Он глянул на нее подозрительно, сощурил узкие глаза в набухших отечных веках. Помолчав, шлепнул ладонями по толстым, обтянутым милицейскими форменными штанами ляжкам, проговорил довольно покладисто:
– Что ж, хорошо. Мать помянуть – дело святое. И тебе время будет все обдумать. Только помни одно – я так решил, и точка. Ты поплачь, смирись, мальчика приготовь. Значит, через неделю?
– Да. Через неделю.
Проводив его до двери, она вернулась в комнату, огляделась растерянно, не зная, за что схватиться в первую очередь. То ли вещи в чемоданы скидывать, то ли знакомых обзванивать, чтобы денег на дорогу занять. Хотя – стоп. Кто это ей денег на дорогу даст? Никто и не даст. Правда, немного своих есть – на мамины сорок дней откладывала. Придется уж не поминать и ужина не устраивать – и мама простит, раз такое дело. Неделя, неделя! У нее есть неделя. Надо сесть, успокоиться, все решить. Это понятно, что надо бежать. А деньги… Надо побыстрее распродать все вещи, и дело с концом! Если продавать совсем дешево, то быстро могут купить. Обежать соседей, позвать к себе, пусть забирают, что кому понравится. Ковер, диван, стенка, холодильник, телевизор… Ничего, наберется денег, и на билеты хватит, и на первое время. Бежать, бежать! В далекий уральский город, на мамину родину, другого выхода нет! А первым делом надо все бумаги пересмотреть, определиться с документами…
Пришедший из магазина с полным пакетом вкусностей Алишер застал ее сидящей на полу среди вороха бумаг. Она и не увидела его, вся погрузившись в разглядывание старой открытки с веткой сирени, держала ее в руках, как добычу, лихорадочно поедая глазами синие, расплывшиеся от времени строчки.
– …Мам! Ты как? Ты уже отдохнула? Может, пойдем? А то холодно. Смотри, снова дождь пошел…
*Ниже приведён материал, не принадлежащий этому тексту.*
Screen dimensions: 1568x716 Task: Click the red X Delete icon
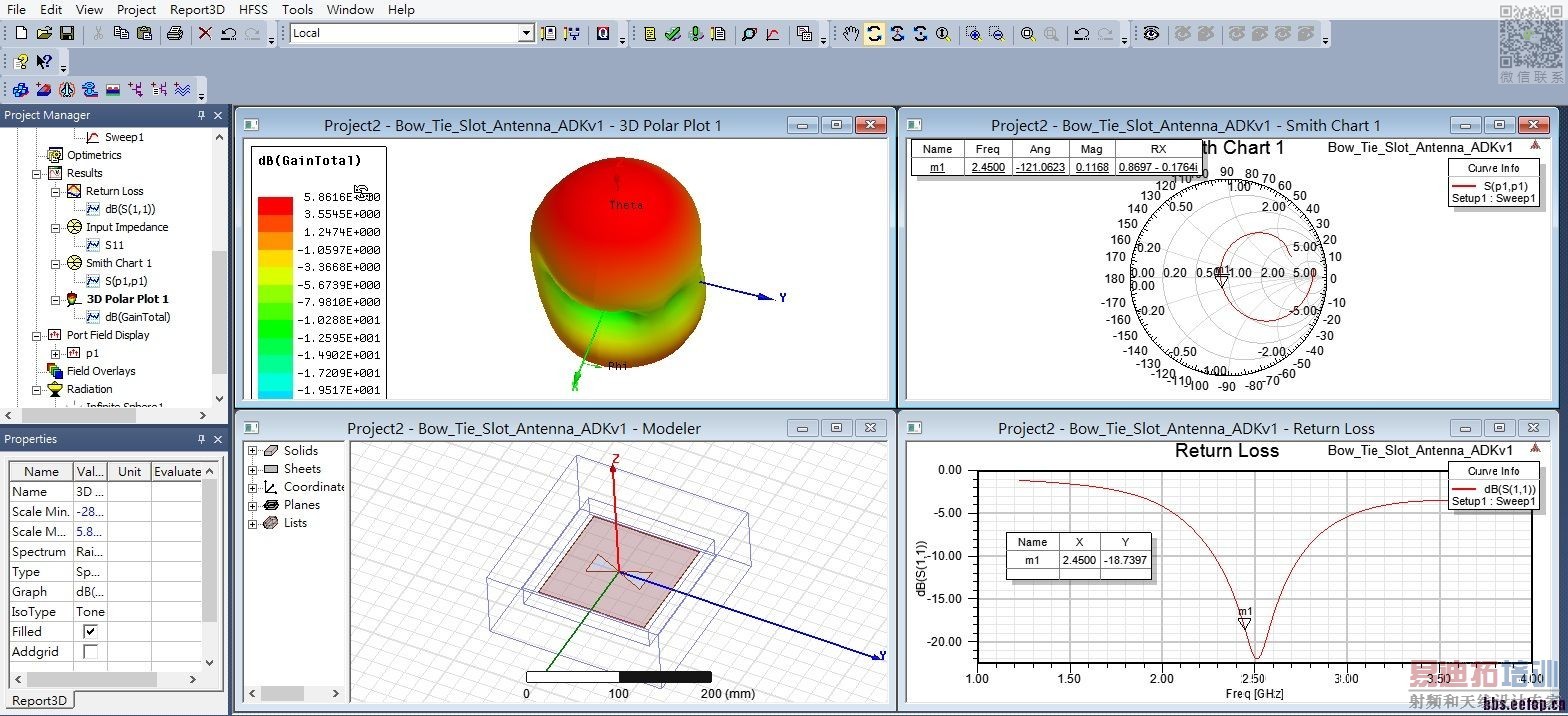click(x=205, y=34)
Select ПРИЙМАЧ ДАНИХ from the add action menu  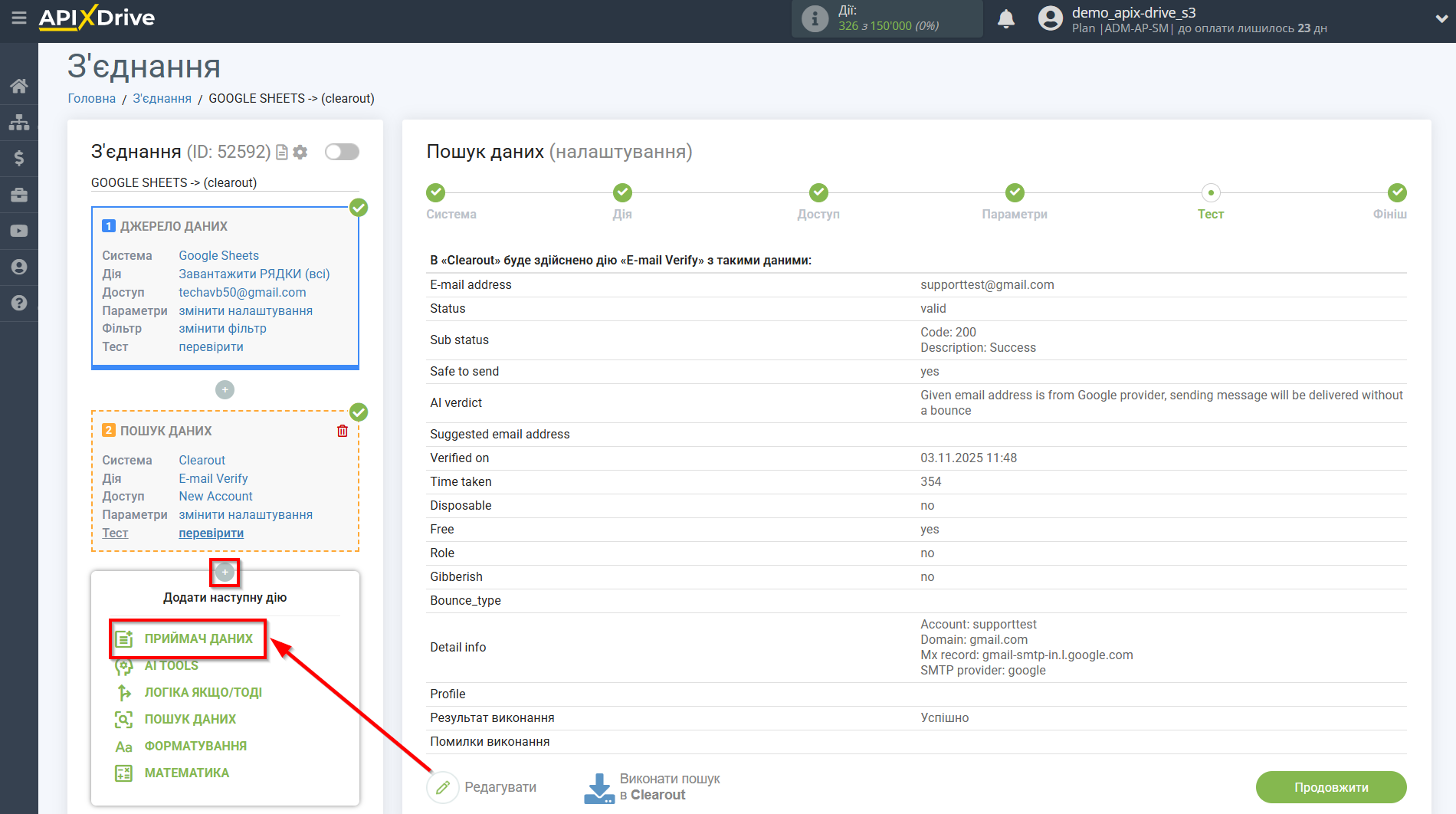point(198,638)
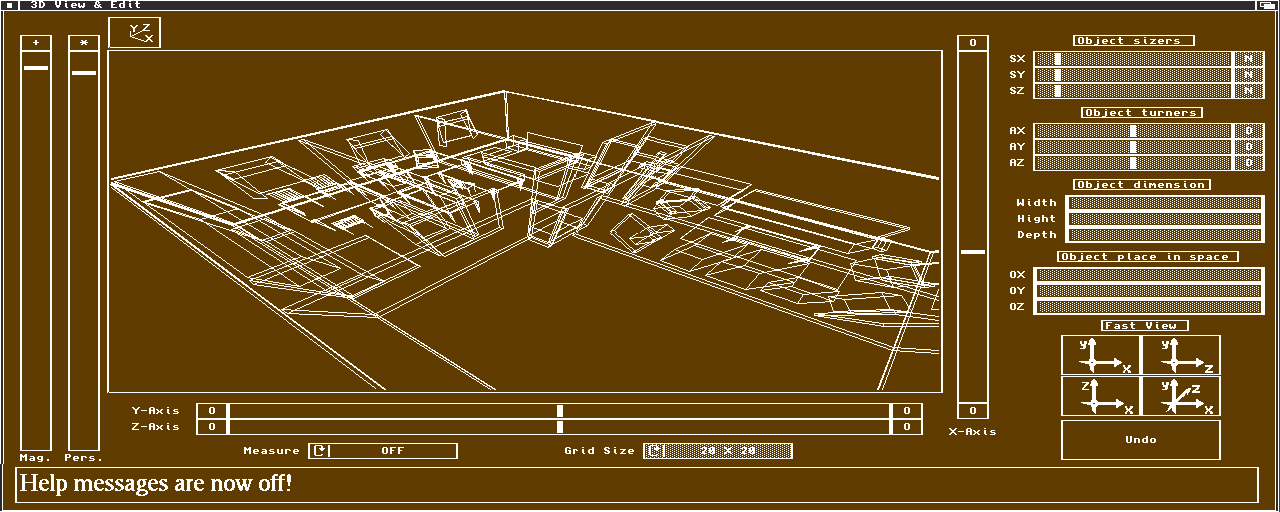Select the front Y-X fast view icon
Image resolution: width=1280 pixels, height=512 pixels.
[1100, 355]
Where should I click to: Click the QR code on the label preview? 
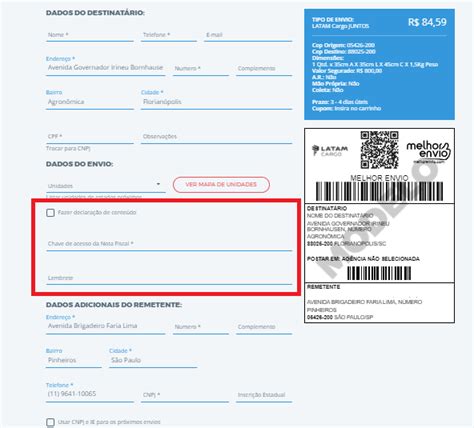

Алишеров жалобный голосок ударил упреком, и она резво соскочила со скамьи, принялась отряхивать себя так старательно, будто накатившая свежей памятью недавняя жизнь оставила на коже, на волосах, на одежде свои следы. Какая коварная штука – эта свежая память! Чуть зазеваешься – втягивает в себя, как удав кролика. Нет, ни к чему ей это сейчас, потому что не осталось от той, прежней жизни уже ни капельки. Теперь она заново должна начаться. Здесь. Хочешь не хочешь, а должна, и все тут. Тем более этот город ей вовсе не чужой. Она тоже имеет на него хоть маленькое, но свое право. А ради этого можно даже именем своим пожертвовать, которое, как папа говорил, переливается на языке колокольчиком – ди-ля, ди-ля… Все! Хватит. Больше не переливается. И никакая она больше не Диля. Она Дина, и все тут. Темноглазая, почти русская брюнетка Дина со смуглым лицом. Да, со смуглым! Кому какое дело? Может, оно от того смуглое, что брюнетка Дина из дорогого солярия сутками не вылезает? У нее, в конце концов, на лбу не написано, что она по отцу азиатка и только что из Душанбе приехала…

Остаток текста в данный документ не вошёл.